The Vancouver Sun Vancouver, British Columbia, Canada Monday, August 23, 1971 - Page 25
Attention of Chess World Focuses on UBC Congress by Bill Rayner
Vancouver, this outpost of chess civilization becomes the international focal point of the game this week.
Beginning Tuesday and running through to Sept. 4, the 42nd Congress of the World Chess Federation (Federation Internationale Des Echecs) will be held at the University of B.C.'s Cecil Green Park.)
It will be attended by some 50 delegates and officials, including Dr. Max Euwe of The Netherlands, FIDE president; world chess champion Boris Spassky, a Soviet Union delegate; J.G. Prentice, Chess Federation of Canada president; deputy FIDE president N. Rabell Mendez of Puerto Rico; Fred Cramer, FIDE vice president for the U.S., and Ed Edmondson, executive-direction of the U.S. Chess Federation.
Like most international organizations, FIDE has had its troubles in the past. But the 1971 Congress is expected to be a relatively quiet one.
The delegates will go into closed-door committee meetings Tuesday, emerging for general assembly meetings August 31. The three main committees are the central committee, qualifications and rules.
The Congress will award grandmaster and international master titles, appoint officials and rule on a host of issues, both minor and major. The most interesting issue this year should be the rules governing the world championship cycle.
At present, a three-year cycle of tournament and candidates' matches decides the challenger for the world champion. Many believe this to be a cumbersome and time-consuming, although it does produce eventually a worthy challenger.
But it does seem preferable to a previous method of a single, massive candidates' tournament, with opportunities for collusion or the possibility of a fluke victory by a lesser player.
(Before FIDE took control of the world championship, the challenge system was in effect and chess was forced in the 1930s to watch the spectacle of a great player, Alekhine, winning the title from another great player, Capablanca, then ignoring Capablanca's justifiable attempts at a rematch.)

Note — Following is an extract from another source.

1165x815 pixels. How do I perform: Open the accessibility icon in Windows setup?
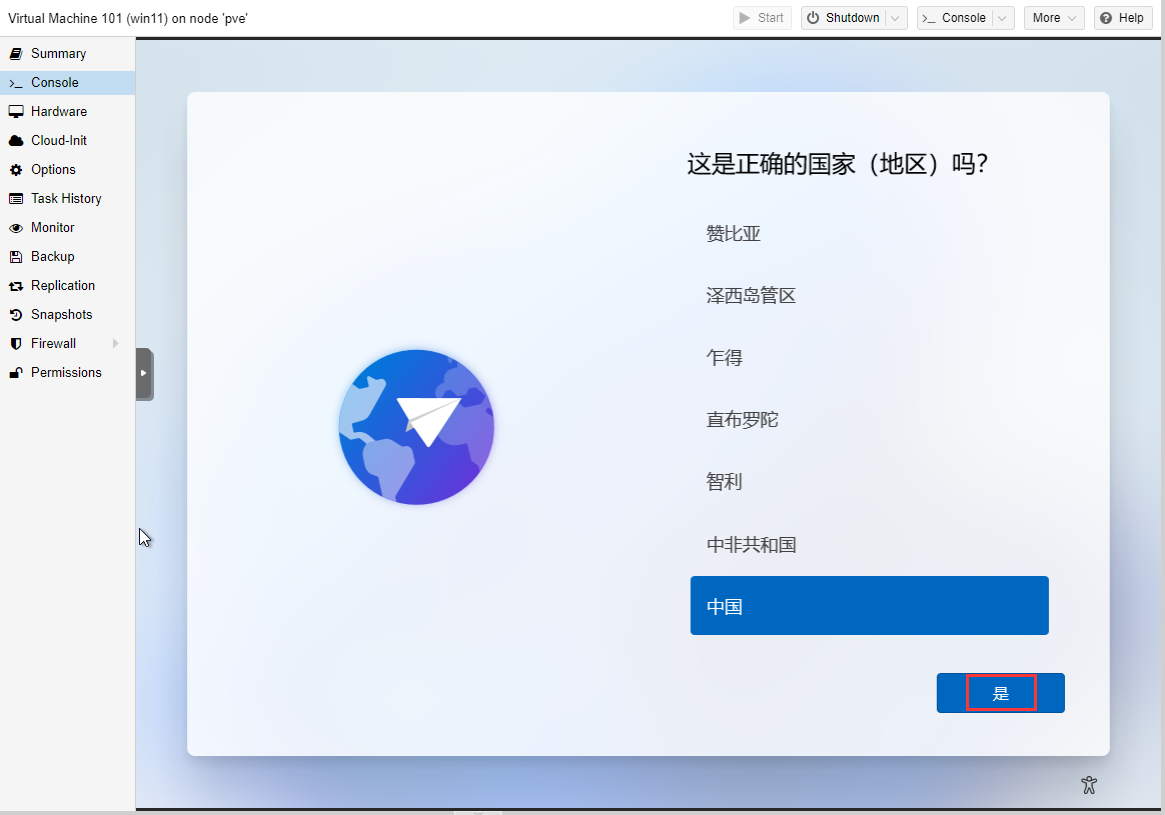coord(1089,785)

Interest over the world championship is heightened this year by the brilliant play of U.S. grandmaster Bobby Fischer. Fischer, now 12-0 in the candidates' round (beginning with a 6-0 sweep of Soviet grandmaster Mark Taimanov in Vancouver in May), is only one match away from meeting Spassky for the title.
He meets ex-champion Tigran Petrosian of the Soviet Union next month in the deciding candidates' match and is heavily favored to win. For the first time, therefore, since Euwe himself held the title just before the Second World War, the Soviet domination of the world championship is in danger.
For Euwe, 70, this Congress marks the end of his first year as FIDE president. The gentlemanly, businesslike professor of mathematics was elected for a four-year term last September at the 41st Congress in Siegen, West Germany.
He succeeded Folke Rogard of Sweden, who took over as president in the late 1940s and ruled firmly through the turbulent cold war years of chess and politics.
Chess' cold war has ebbed in recent years, although Soviet intransigence still pops up occasionally. (In 1970 the Russians refused to compete in the world student team championship because Israel, the host country, was “unsafe,” and they threatened to withdraw Taimanov from his match with Fischer here this spring in a dispute over playing conditions.)
So apart perhaps from the world championship question, no major crises are expected at this year's Congress. Compromise is the thing and international co-operation is in the ascendancy.
The Congress is being held concurrent with the Canadian Open chess championship, also at UBC. Both the Congress and the Open will conclude Sept. 4 with a banquet at the UBC Faculty Club.